> [Work instruction]:
Your answer should hold only the lines from the one containing "Task: Toggle password" through the last line below, copied exactly; pictures stay out.

━━━━━ Records for the task

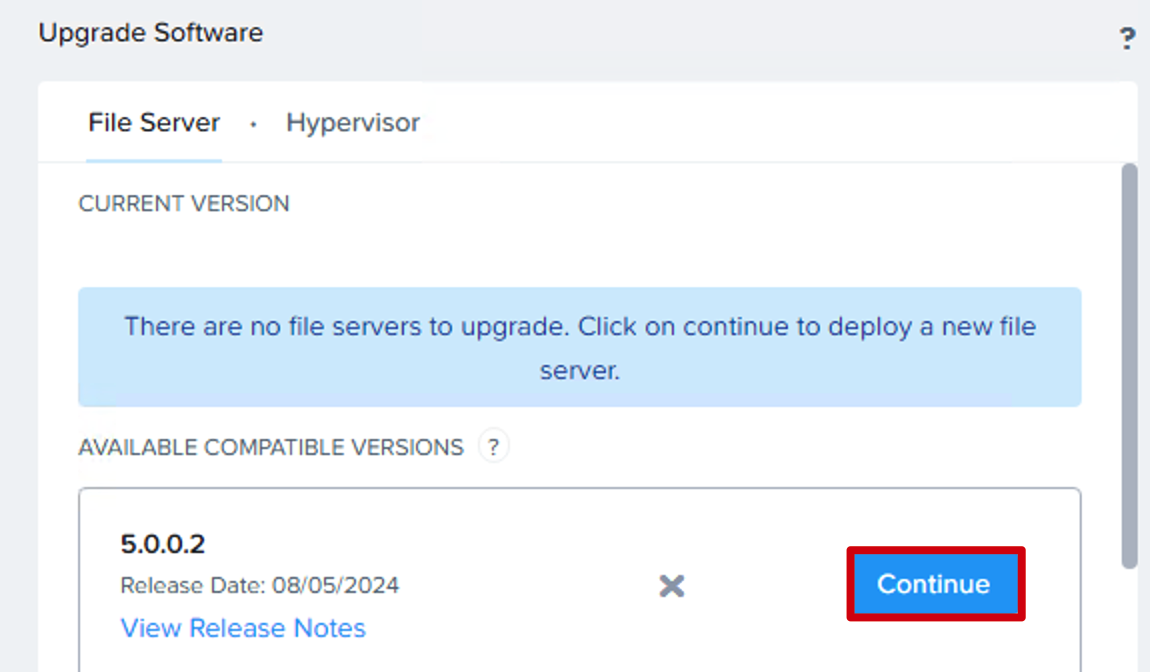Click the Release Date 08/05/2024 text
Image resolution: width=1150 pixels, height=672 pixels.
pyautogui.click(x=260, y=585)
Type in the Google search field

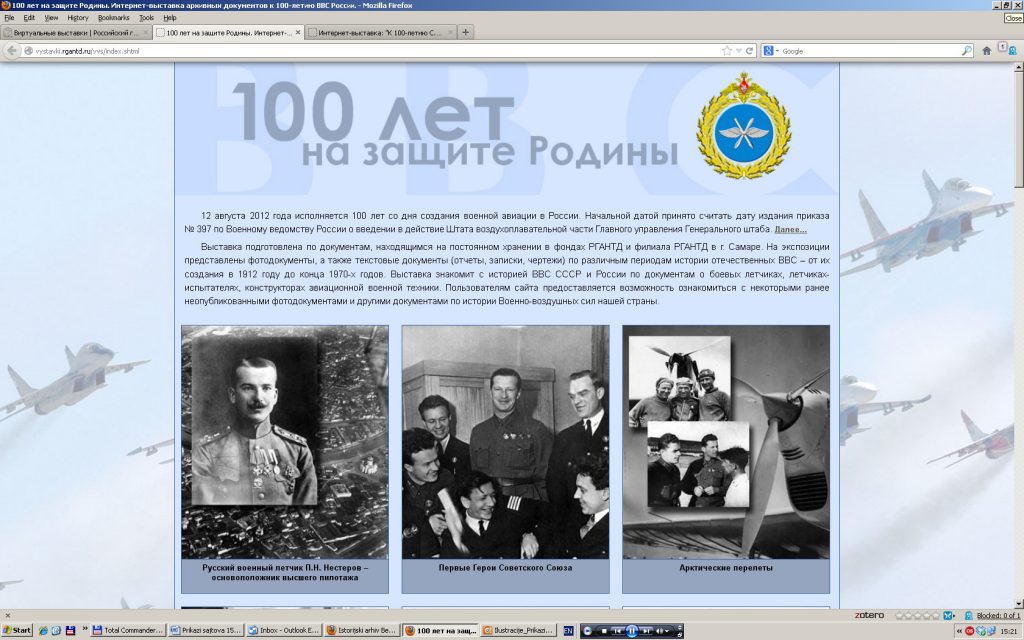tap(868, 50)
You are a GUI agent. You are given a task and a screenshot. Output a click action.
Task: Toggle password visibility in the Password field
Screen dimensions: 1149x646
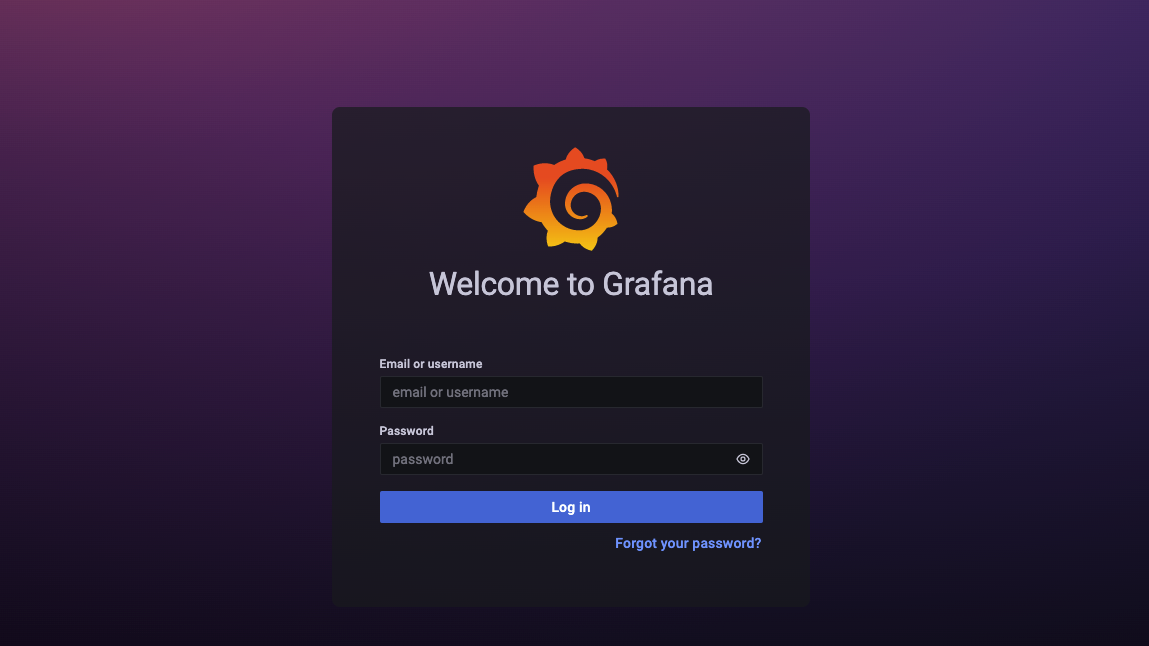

━━━━━━━━━━

> [Response]:
Task: Toggle password visibility in the Password field
Screen dimensions: 1149x646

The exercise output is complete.